### QUOTED PASSAGE

<<<<

Pretties is the second book in the Uglies series by Scott Westerfeld. To read the review of the first book, go here. This review contains some spoilers about the first novel.
Pretties did not go exactly as I expected. At the end of the first book, Uglies, Tally agrees to take the experimental medication that will hopefully take away the lesions the pretty surgery places on the brain. In order to see if the medication is going to work, Tally has to have the pretty surgery. The last line of the first book is, “I’m Tally Yongblood, make me pretty.”
I have to say I was a little dissapointed that she was going to become pretty. I loved the idea of the heroine not conforming to social standards. In the book Pretties, the story turns as Tally conforms to social standards and then has to learn to fight against them.
Pretties opens up with with Tally pretty and in new pretty town. Her biggest concern of the day is finding something to wear to a party. She is found at the party by someone from the first book who gives her clues to the location of the medicine and the note she wrote herself saying why taking the medicine to cure the pretty lesions was necessary. Zane, one of her pretty friends, decides to help her and takes the medicine with her. This is where the book got a little frustrating for me. I LOVED David from the last book. I thought he was perfect for Tally and their romance made me smile. Now there was Zane, whom I also loved, but for different reasons. I couldn’t decide who I loved more and it broke my heart that I knew she couldn’t be with both. I won’t ruin that part, but the whole situation made me sad.

>>>>

### STUDY MATERIAL

<<<<

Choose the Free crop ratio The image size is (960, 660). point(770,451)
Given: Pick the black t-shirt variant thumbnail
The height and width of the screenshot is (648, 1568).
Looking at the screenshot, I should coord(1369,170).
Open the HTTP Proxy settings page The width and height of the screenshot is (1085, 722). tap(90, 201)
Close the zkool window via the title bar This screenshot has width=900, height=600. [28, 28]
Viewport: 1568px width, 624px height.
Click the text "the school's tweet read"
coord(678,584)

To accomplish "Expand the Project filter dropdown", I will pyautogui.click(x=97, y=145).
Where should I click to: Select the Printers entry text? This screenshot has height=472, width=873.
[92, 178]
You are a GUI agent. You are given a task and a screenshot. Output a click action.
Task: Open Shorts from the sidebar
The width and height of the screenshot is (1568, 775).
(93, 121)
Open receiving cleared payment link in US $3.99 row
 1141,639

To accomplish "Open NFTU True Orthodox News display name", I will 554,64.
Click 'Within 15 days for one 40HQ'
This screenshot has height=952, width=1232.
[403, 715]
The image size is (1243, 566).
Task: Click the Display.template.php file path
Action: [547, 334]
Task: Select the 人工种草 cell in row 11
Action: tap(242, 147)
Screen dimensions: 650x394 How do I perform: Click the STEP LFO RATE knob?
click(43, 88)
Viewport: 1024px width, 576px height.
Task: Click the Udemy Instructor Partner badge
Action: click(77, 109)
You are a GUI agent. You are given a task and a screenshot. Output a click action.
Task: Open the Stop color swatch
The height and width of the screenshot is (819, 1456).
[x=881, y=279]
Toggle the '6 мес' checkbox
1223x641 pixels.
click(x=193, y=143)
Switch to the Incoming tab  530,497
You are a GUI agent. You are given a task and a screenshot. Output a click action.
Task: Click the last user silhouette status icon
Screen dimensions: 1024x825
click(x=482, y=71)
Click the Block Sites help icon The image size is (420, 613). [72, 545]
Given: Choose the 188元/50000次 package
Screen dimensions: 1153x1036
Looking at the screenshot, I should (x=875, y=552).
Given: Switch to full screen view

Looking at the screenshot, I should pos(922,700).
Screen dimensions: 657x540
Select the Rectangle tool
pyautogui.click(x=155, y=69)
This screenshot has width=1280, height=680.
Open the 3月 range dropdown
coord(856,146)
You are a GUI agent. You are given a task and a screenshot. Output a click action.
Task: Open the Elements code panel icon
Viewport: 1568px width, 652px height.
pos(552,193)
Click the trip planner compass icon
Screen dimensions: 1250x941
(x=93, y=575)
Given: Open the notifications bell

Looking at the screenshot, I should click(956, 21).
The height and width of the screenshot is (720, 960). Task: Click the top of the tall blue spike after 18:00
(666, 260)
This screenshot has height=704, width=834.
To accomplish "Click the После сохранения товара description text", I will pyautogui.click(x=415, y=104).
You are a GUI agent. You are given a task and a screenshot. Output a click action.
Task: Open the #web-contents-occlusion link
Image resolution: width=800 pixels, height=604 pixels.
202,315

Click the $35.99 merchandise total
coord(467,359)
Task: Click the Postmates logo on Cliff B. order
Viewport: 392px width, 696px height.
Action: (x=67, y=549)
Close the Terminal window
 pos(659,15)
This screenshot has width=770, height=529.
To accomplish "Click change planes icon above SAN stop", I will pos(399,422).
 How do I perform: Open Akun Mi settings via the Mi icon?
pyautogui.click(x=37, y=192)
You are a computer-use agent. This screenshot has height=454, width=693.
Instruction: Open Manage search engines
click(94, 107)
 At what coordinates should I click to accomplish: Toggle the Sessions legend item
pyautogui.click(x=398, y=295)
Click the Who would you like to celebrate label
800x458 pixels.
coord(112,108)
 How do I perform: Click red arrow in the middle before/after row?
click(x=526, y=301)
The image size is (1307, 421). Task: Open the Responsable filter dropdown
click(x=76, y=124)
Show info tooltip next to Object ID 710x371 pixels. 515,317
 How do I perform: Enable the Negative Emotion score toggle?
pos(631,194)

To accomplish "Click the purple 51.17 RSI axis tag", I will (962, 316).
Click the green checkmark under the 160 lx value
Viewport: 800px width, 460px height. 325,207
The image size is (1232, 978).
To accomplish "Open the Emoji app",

>>>>

### REQUIRED ACTION 1
Rewrite the paragraph of the Pretties review that begins "Pretties did not go exactly as I expected" as a short bulleted list, keeping its main facts.
### REQUIRED ACTION 2
In the Pretties review, which of Tally's pretty friends decides to help her and takes the medicine with her?
### REQUIRED ACTION 3
Continue the Pretties review from where it stops.
The listing comes from a different source than the review.

### EXERCISE OUTPUT 1
- Pretties did not go as the reviewer expected.
- At the end of Uglies, Tally agrees to take an experimental medication meant to remove the brain lesions caused by the pretty surgery.
- To test whether the medication works, Tally must first have the pretty surgery.
- The first book ends with the line, "I'm Tally Yongblood, make me pretty."

### EXERCISE OUTPUT 2
Zane.

### EXERCISE OUTPUT 3
Pretties was good. I read it very fast and it made me want to finish the triology, but it also suffered from “middle-book syndrome.” I often find that the middle book in a trilogy tends to stagnate a little bit. They are meant to move the story along, but they can’t move it along too much or you won’t finish the series. I felt that at times with this book. Sometimes I was so aggravated that the author wouldn’t give me more information. I kept feeling like he was holding back for something bigger in the last book, but it also made this book not as good as it could have been.
Overall, a good, simple read about what happens when Utopian societies go wrong. This book, although not the best book you will ever read, will propel you into the next book.
P.S. I didn’t review this book for any reason other than I love reading!